Tuesday, January 17, 2017

I am

My name is christeena, but you can call me chrissy. I have been on this planet for 15, 15 years. Not always in the same place. I haven’t always been here, in Connecticut. I use to live in New York. The Empire State as some would call it. At the age of 9, my mother decided to take me away from the only place I had grown to know. Shrub Oak, New York. Now as a 9 year old, I’ll admit that I was a bit overdramatic…...I cryed and cryed and cryed, than slept, but than cyed again. The world was coming to an end people. I had to leave my friends, my house and my school. You can imagine I didn’t talk to my mom for the longest time. Blinded by anger but when I got here it was like the darkness turned to light. I had better friends than before and an allowance PEOPLE ALLOWANCE. I was rolling in dough but thats not the poit.

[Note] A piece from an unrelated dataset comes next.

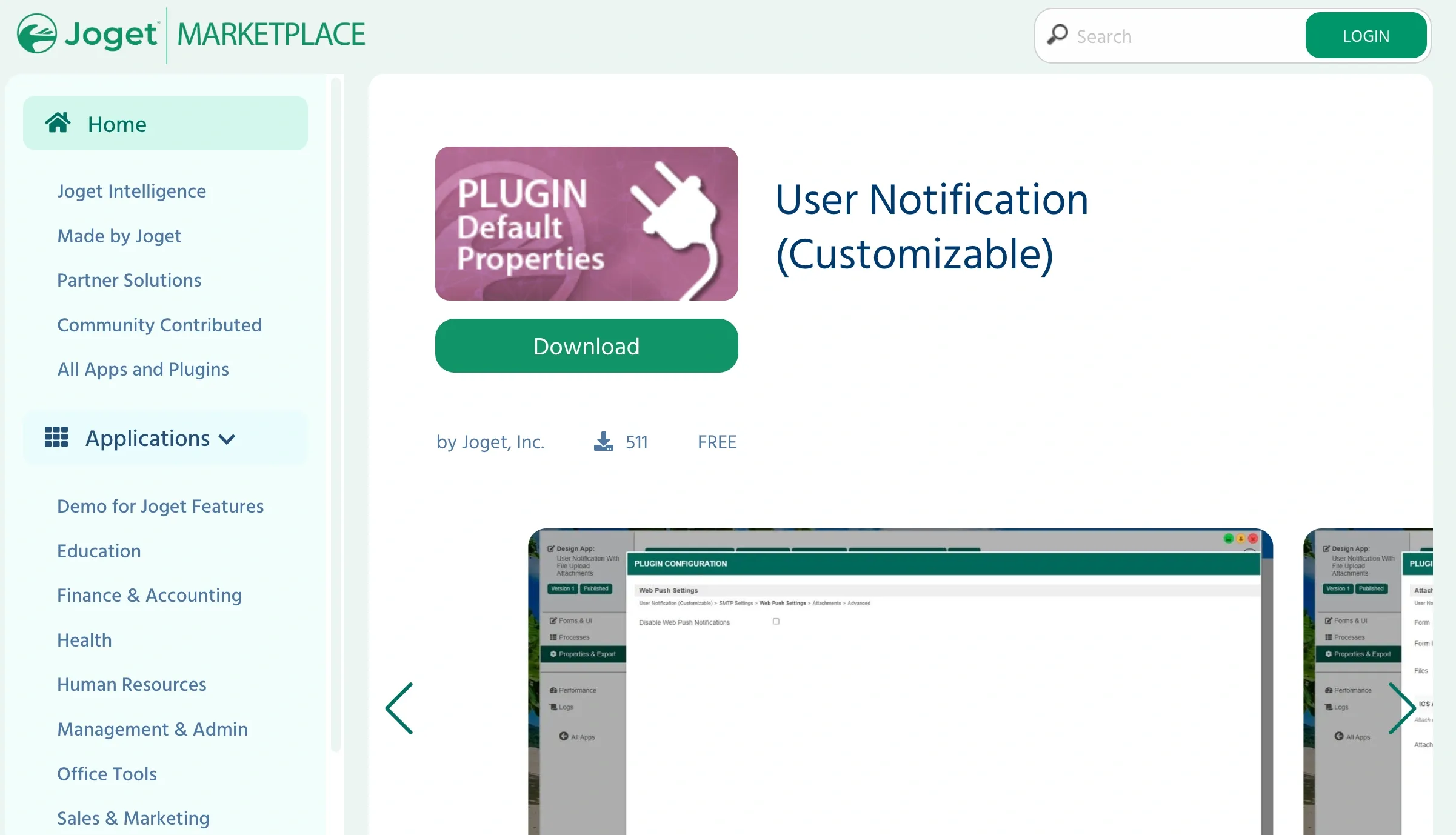Click the Joget logo icon

click(38, 34)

#2 about my first time learning to ride a bike.
#3 about all the plays I have been in

#4 my trip to disney land or israel

Wednesday, January 11, 2017

Christeena Alexandria Aaron

Ms. Guarino
January 11, 2015
Acting Class
This will be my second semester taking acting class. My experience in acting varies. I have been in plays and musicals since I was 3 years old. It s a huge passion of mine. One of my strengths is my presence. I think I am good at capturing the audience. I like making whatever scene or role I play interesting and intriguing for the viewers. Another one of my strengths is being able to memorise my lines. Once a person memorizes there lines, it is easier for them to play their roles. One of my weaknesses are my voice. My voice can be way too soft so people can barely hear me. I need to make sure my voice is loud enough for everyone to hear me. Another one of my weaknesses is not laughing during a scene. After getting to know everyone, it is easier not to take these seriously. It's hard to stay in character, and not laugh. This semester I would like to work on my characters. I need to focus on staying in character and not messing up scenes. Since I know everyone it is easy to break character now. I want to work on having more educated side in theater. On the take-home quiz we had before the first semester ended, I had to look up more than I would have liked to. I want to know more about the art of acting than how to do it i guess.
One goal I want to set for myself is having a well-rounded intellect about acting. I want to know what it's all about. It's easier for me to do it in the moment than to keep the information in my mind. Another goal is to play more different and diverse roles. I want to expand my experiences. I like to try more things out this semester. I like the projects we had and want more. My last goal is to be able to have a clear understanding of what I’m capable of by the end of the semester. I don’t plan on taking acting next year so I want to get as much as I can out of this semester. I look forward to working with everyone again and for the very first time Olivia Williamson. I know she will do great things and you are the perfect teacher for all of us to have. Thanks you for the future semester that is to come.